Welcome to ClimateTheory.net, the forum about my attempt to model climate in a completely new way, aiming to – eventually – calculate the real climate sensitivity of CO2.

This site was hastily and somewhat prematurely constructed in May 2012 in an attempt to present my thoughts about the mechanisms behind our climate to researchers that I planned to meet at the Heartland ICCC7 meeting in Chicago.

One year earlier, in 2011, I became as excited as astonished when the new approach of modelling climate that I tried, appeared to give remarkably accurate and plausible results. I decided that, with such a good outcome, I should try to have real climate scientists have a look at it.

In the first five chapters, I explain my theory and the modelling that I did. In the next four chapters I am proposing thoughts that I am working on, while trying to get a grasp at the feed back mechanisms of an increase in CO2 concentration. In the last two chapters I present two cases in which I use the Fireworks calculations to provide new insight in the radiative aspects of the Hadley Cell and the so called “Missing Tropical Hot Spot”.

I realise that the core of my model (the so called Fireworks simulation) is so different from the calculations that every climate scientist has based all his or her scientific work on, that this site will only appeal to those of you who are prepared to really think outside the box.    

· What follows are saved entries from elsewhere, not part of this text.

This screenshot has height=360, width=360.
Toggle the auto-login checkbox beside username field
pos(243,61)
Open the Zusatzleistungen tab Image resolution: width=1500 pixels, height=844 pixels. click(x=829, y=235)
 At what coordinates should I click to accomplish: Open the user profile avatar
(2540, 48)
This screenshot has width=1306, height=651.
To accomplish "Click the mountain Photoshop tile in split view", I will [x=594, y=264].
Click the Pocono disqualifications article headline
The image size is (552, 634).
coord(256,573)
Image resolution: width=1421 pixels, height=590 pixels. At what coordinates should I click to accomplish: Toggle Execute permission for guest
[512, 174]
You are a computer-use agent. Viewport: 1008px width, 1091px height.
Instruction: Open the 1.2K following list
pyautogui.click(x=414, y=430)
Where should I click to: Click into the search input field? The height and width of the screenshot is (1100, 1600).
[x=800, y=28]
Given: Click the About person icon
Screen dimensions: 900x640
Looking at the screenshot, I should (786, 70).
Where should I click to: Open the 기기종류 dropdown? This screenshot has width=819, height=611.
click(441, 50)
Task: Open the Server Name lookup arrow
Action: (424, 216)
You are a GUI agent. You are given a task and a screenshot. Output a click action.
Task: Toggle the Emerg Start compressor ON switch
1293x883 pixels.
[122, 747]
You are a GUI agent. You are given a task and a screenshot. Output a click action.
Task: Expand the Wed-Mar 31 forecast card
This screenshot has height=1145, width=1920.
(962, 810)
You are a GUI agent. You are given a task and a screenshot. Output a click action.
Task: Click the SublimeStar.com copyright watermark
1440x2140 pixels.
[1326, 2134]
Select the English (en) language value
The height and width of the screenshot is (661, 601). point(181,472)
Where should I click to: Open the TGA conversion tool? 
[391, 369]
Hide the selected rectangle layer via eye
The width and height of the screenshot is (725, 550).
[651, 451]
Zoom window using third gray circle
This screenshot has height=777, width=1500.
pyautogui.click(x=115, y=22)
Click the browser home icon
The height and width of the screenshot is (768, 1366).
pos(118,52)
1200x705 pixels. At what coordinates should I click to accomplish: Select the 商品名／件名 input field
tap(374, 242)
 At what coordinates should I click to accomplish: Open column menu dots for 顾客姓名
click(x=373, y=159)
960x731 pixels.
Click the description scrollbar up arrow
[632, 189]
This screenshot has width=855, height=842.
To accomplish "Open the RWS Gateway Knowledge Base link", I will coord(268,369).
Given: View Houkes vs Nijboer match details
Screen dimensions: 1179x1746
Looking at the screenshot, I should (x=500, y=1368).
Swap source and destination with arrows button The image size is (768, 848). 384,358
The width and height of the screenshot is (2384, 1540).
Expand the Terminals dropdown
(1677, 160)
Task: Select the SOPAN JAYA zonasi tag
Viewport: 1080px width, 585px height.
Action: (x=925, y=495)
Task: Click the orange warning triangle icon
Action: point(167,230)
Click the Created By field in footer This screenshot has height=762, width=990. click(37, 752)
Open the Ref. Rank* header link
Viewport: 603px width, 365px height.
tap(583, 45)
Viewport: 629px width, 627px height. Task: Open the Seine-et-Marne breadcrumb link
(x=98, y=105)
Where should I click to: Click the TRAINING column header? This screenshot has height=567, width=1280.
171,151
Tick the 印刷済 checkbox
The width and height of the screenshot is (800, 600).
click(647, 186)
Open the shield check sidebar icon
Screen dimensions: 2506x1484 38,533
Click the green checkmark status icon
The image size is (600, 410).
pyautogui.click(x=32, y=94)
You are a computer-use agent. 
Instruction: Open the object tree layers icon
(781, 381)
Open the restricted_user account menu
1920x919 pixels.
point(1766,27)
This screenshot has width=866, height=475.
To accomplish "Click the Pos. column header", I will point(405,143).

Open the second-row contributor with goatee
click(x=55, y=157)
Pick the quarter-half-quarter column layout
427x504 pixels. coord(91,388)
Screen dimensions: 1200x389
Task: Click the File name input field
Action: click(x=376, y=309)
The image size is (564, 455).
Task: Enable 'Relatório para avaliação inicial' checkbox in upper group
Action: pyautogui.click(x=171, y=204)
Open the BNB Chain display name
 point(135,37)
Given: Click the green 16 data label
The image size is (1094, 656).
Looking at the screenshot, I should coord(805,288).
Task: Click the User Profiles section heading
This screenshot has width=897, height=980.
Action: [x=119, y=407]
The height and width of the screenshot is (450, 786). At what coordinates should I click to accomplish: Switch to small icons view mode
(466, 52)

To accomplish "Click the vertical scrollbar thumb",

Although I feel comfortable sharing the line of thinking that the model is based on with you, I know that – for the time being – I had to do a lot of unfounded assumptions and use a lot of questionable data while I was building a working model. I hope you will look past these inaccuracies, as far as they don’t affect the basis of the model. I am the first one to stress that this means that the outcome of the model has a limited reliability.

In fact, an important goal of this forum is to improve the assumptions and get the input data right, with the help of the visiting scientists.

Those of you who “survive” chapter 1, will certainly love chapter 2, where I show my fabulous new toy. I will even let you play with it, and I promise it will be great fun!

 

My personal background
I have my degree in Industrial Design at Delft Technical University, and I have been running my own engineering company for over 25 years now. Inventing new principles is my daily work, which has resulted in dozens of patents.  So I am an inventor, not a climate scientist.
On top of that, my understanding of physics does not exceed the basics by much.
I don’t claim to have more knowledge than the mainstream scientists. I don’t even know what my theory will result in, when it would be fine tuned by experts. It might as well show a higher climate sensitivity of CO2 than 1 degree, as a lower one.
I just think I may accidentally have stumbled upon something that could really help understanding climate a lot better.

History
Since over 15 years I have been active in the field of energy efficiency, f.i. by trying to develope new types of SOFC fuel cell systems, biomass gasifiers, and combustion engine improvements. Because of my knowledge of hydrogen I was drawn into the Hydrogen Economy discussion (as a H2 sceptic), and from there into the climate debate.

I was getting more and more irritated by the misty nature of the climate debate: nobody could prove anything, we just had to believe the outcome of really complex models that actually nobody really understands. And a lot of discussion was about physical principles that did not clearly appear to relate to the way climate actually worked.
I felt I needed to get a notion of the basic way IR radiation and latent heat transport worked.
So I started developing simple building stones that could form the basis of a more comprehensive understanding of climate. That way I would at least more or less understand what everybody was talking about.
That was all I intended when starting this modelling project.

In my search for knowledge I found out, to my great surprise, that hardly anybody was able to answer my simple basic questions about radiation and the atmosphere, neither climate scientists nor physicists. Eventually all my remaining questions were answered by Mr Noor van Andel, who has been very supporting and helpful in my attempts to fathom climate.

It took me a year to get enough building stones to start modelling (of course all that in my rare free moments: running my company doesn’t leave me with many of those…).

Then during the modelling I got really impossible results. It took me another three months to find my mistake. After fixing it, the results suddenly were astonishingly accurate, even though my input data were still questionable.

Slowly I started to realise that my approach was fundamentally different from mainstream science, and infinitely more simple. Maybe more people might benefit from my work. So I decided to go public.

Forum
I chose to organise the site as a forum, because your input will be an important part of it.
As for now I will allow everybody to react, although there is a moderation queue.

But knowing the way internet forums have a tendency to divert into chaos, I intend to restrict access to the discussion to supporters and critics who play a constructive role in the debate, as soon as I don’t like the way it is developing.